I think we’d find a lot more humor in the Bible if only we’d allow ourselves a little imagination…
Jesus is in Capernaum, the village in Galilee which has become the base for his ministry there. He’s in someone’s home. An eager crowd has gathered to hear him teach, stuffing themselves into every possible corner of the room. The house can’t hold the number who have come. They’re spilling out the doorway, blocking the entrance.
Four men have heard the rumor that Jesus is in town, and have brought their friend for healing. Their friend is paralyzed and can’t walk, so each has taken a corner of his mat to carry him. But they’ve arrived late. Jesus has already begun speaking and there’s no way to get in.

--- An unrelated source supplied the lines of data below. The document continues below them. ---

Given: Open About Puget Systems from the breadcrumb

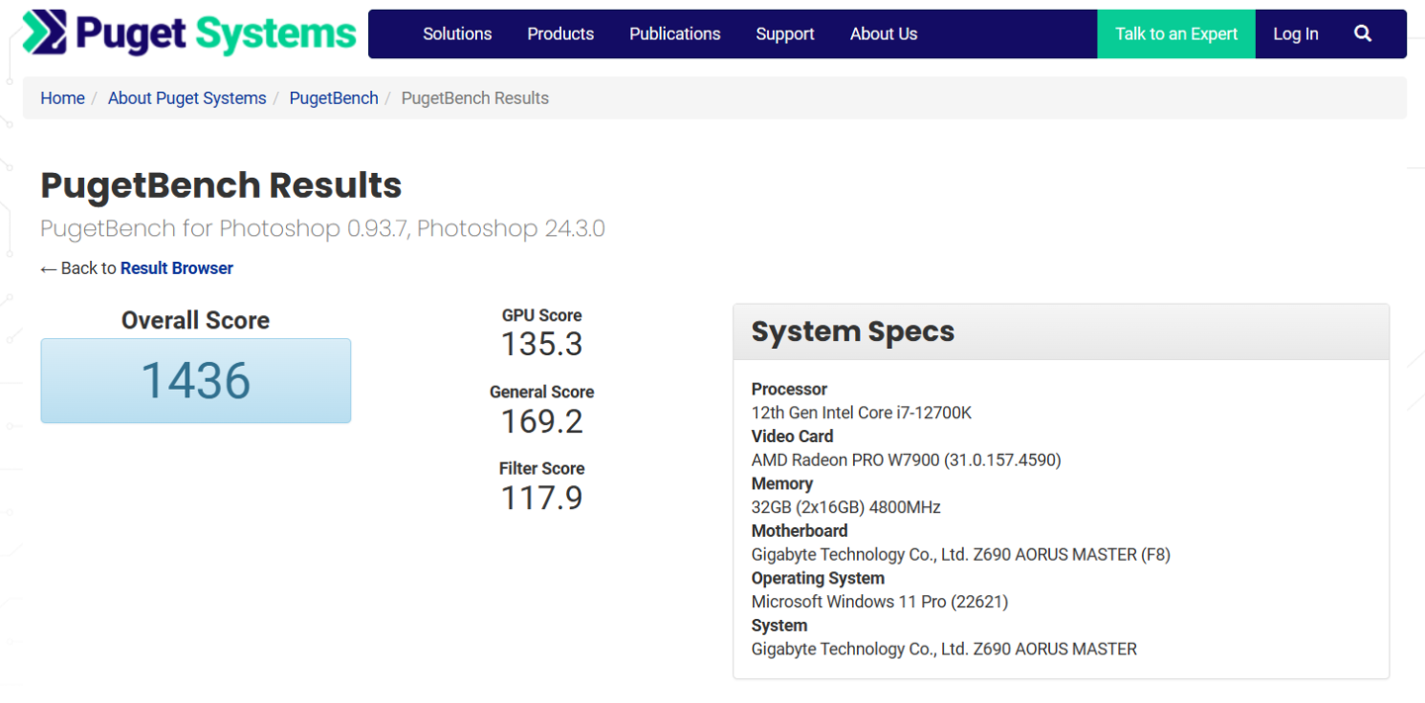Looking at the screenshot, I should 187,98.
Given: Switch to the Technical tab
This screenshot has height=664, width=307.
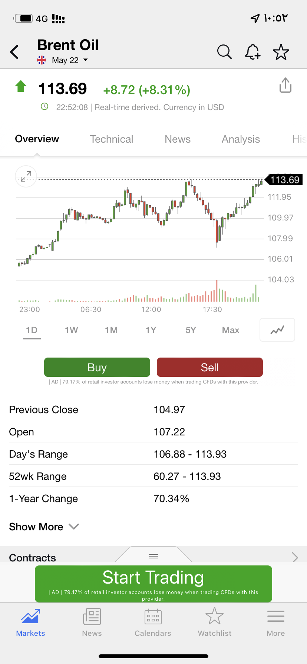Looking at the screenshot, I should 112,139.
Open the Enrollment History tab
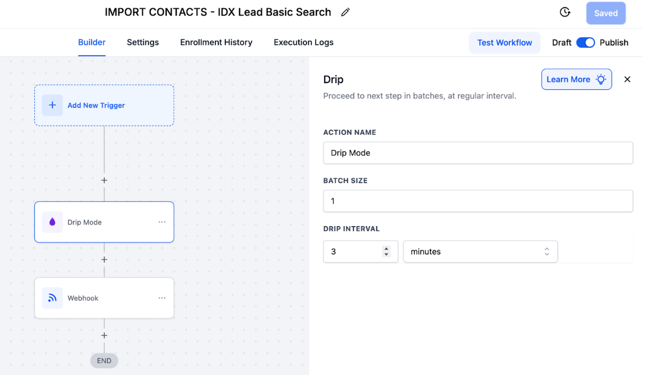 click(216, 42)
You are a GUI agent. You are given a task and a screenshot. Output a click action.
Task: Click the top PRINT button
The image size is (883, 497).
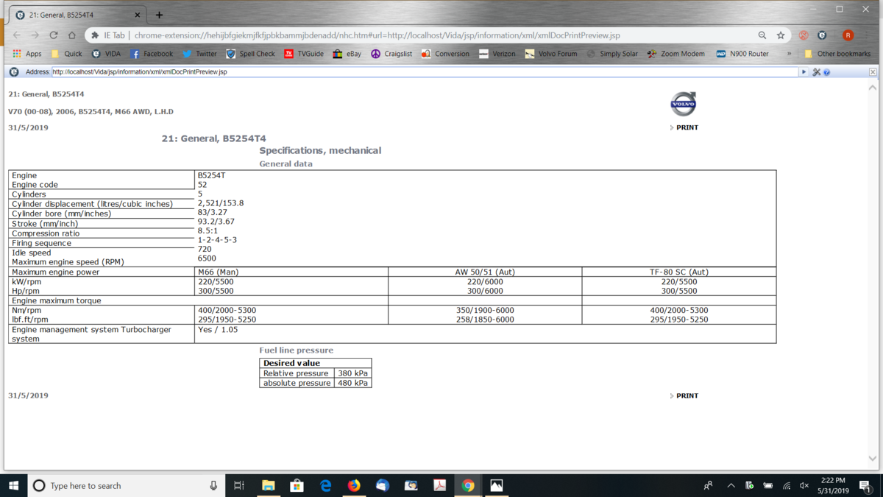pos(687,127)
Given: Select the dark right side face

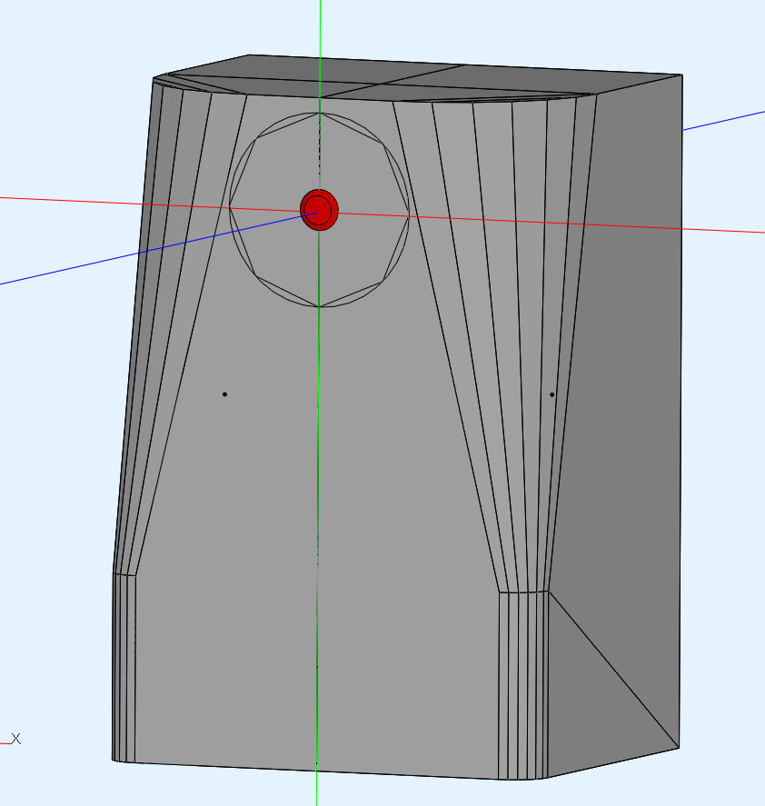Looking at the screenshot, I should pos(636,363).
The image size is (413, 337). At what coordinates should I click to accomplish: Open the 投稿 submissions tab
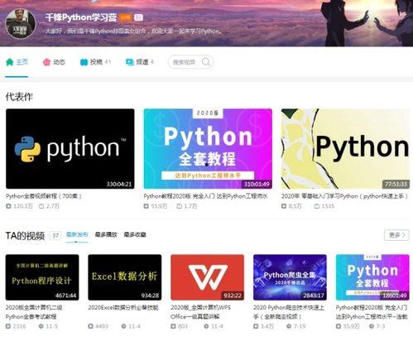[95, 62]
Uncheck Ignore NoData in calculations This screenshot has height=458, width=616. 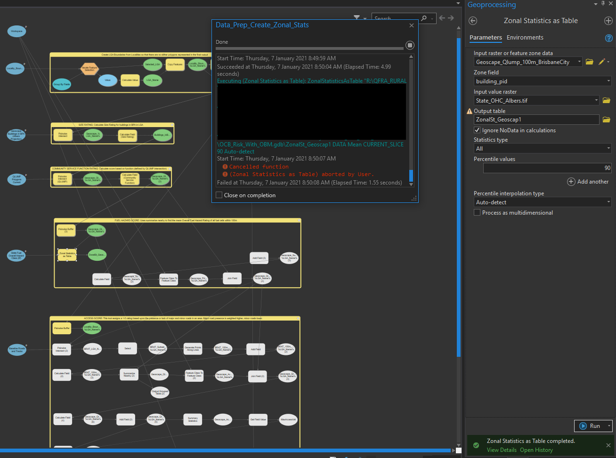[477, 130]
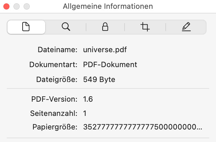Switch to the magnifier keywords tab
This screenshot has height=142, width=216.
[x=66, y=27]
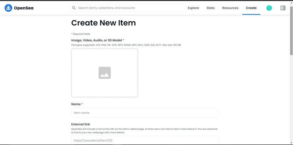Focus the search items and collections field
The height and width of the screenshot is (145, 293).
click(130, 8)
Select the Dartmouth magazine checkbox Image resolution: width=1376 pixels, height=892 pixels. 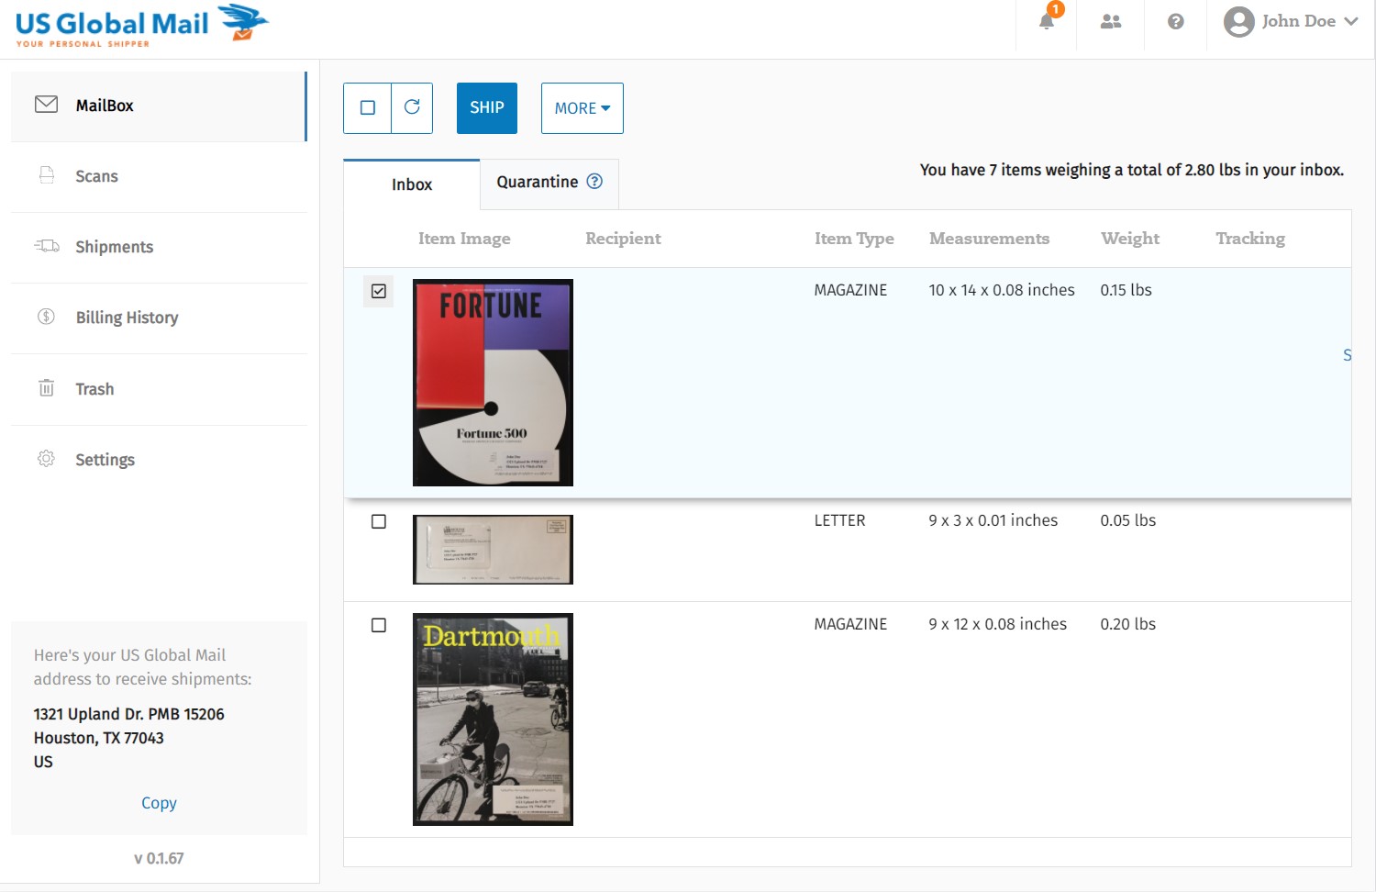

And then one of them has a light-bulb moment: “Hey — we could dig a hole in the roof and lower Bob down to Jesus through that.”
Even the most hare-brained of schemes sounds like sheer brilliance to four guys on a mission. One can only guess what Bob thought about all this.
Or the homeowner, for that matter.
Jesus is holding forth as the people hang on his every word. Then a noise interrupts from on high.
Choonk, choonk, choonk.
Jesus stops, cocks his head, and looks up. Everyone looks up with him.
Crumbs, then clods begin to fall from the ceiling. The sound of digging gets more insistent. People crowd back from the shower of debris. A shaft of light breaks through, and the hole gets steadily larger. Then, voices: “Hey, careful!” “I’ve got it, I’ve got it.” “Slowly, man, slowly!” “Are you guys sure you know what you’re doing?” “Shut up, Bob. We’re helping you.”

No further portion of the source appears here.